The voices raised against the idea of a single police force for Scotland are getting louder.
Writing in The Herald today, the former justice minister Jim Wallace expresses his strong opposition to the idea on the grounds, among others, that it would lead to greater political control of policing. Later this week thousands of ordinary police officers are also expected to support a motion against a single force at The Scottish Police Federation’s conference in Aviemore.
These are not voices that can be easily shouted down. Not only was Mr Wallace Scotland’s justice minister for four years, it would be unwise of anyone who supports the idea of a single force to put their fingers in their ears when so many officers express their concern. However, their opposition does not change what has been obvious for some time: the status quo of eight forces is untenable. The question now is how far the reform must go; should we reduce the forces to three or one?
At a time when savings must be found in all public services, one of the strongest arguments for a single force has become the potential savings to be made. Clearly, if eight chief constables, their deputies and their offices are reduced to one, costs will be reduced but estimates of how much would be saved in total vary between £150m and £200m a year. Another factor to take into account is how much the merger would cost - one suggestion is £92m. These estimates have come largely from parties that have taken sides on the issue and the figures have been called into question. An independent estimate is needed.
Mr Wallace’s other main plank of opposition is perhaps more concerning. He says a single force would reduce a healthy range of police voices into a narrow one that could be influenced by Government and certainly looking to the example of the Met and its former commissioner Ian Blair is not encouraging. This has been a constant concern about plans for a single force and its proponents have failed to rebut it. They must.
What the supporters of a single force must also deal with is the concern that by reducing the number of forces we will also be reducing local accountability. Officers in some more rural areas seem particularly concerned about this and that’s understandable: if the heart of a single force is in Glasgow or Edinburgh, it would only be natural for officers in Galloway or Stornoway to feel that they were out in the extremities. However, there is no logical reason why some internal structure within a single force, perhaps linked to local council areas, could maintain this connection. It is also important to reflect in any decision on reform the kind of police work that might benefit from more central control: internet offences, fraud, drug crime. The cross-Scotland cooperation that exists in these areas in the form of the Scottish Crime and Drug Enforcement Agency demonstrates the need for it.
There are some other realities about the need for reform that have not been reflected in the opposition to a single force. Tavish Scott, the leader of the Scottish Lib Dems, says the police must understand the communities they serve and that Lerwick is not the same as Glasgow. This is true, but the same could be said of Strathclyde Police which covers busy urban areas as well as rural island communities. The discrepancy between Strathclyde, which serves 2.3million people, and a force such as Dumfries and Galloway whose total area has a population smaller than many of Scotland’s cities, also needs addressing. There is no longer any logic to the shape and size of these forces.

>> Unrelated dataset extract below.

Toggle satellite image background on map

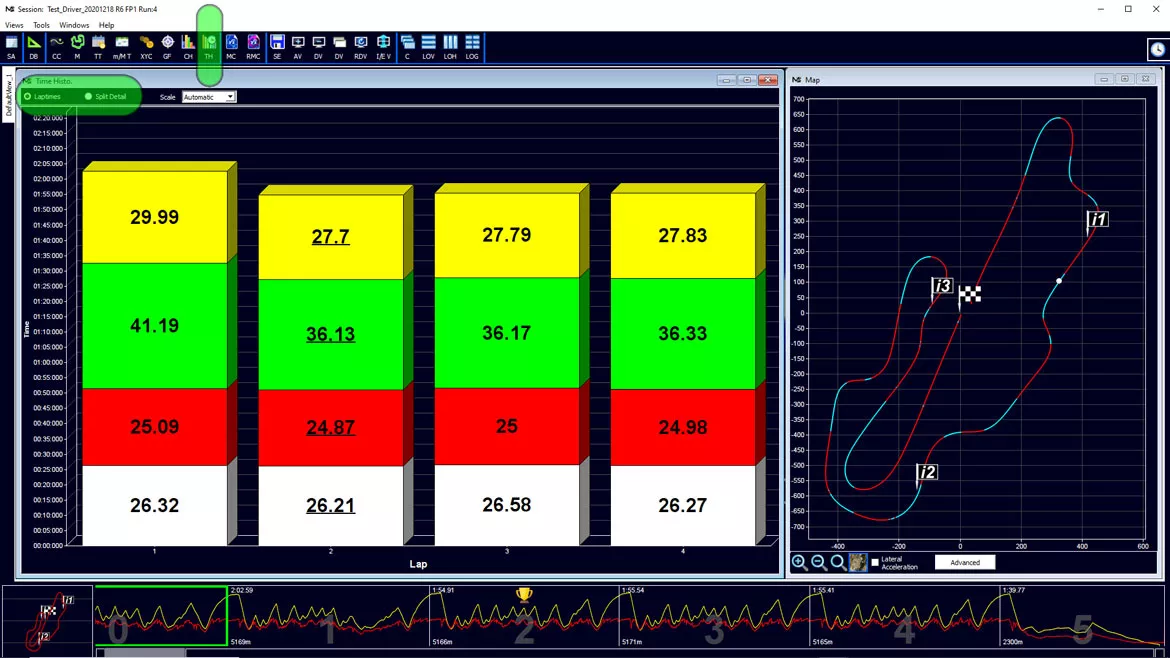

Whether the final destination of this process is a single force is not yet certain but we have progressed beyond the point where collaboration between the forces can be good enough. What we must decide soon is whether one single force or three forces offer the best solution. In making this choice, the voices of those police officers in Aviemore must be pivotal, but they are not the only voices that are important. The priority of many Scots is visible policing and the First Minister Alex Salmond has said he wants to put bobbies before boundaries. Whichever option for reform can deliver this is the one we must choose.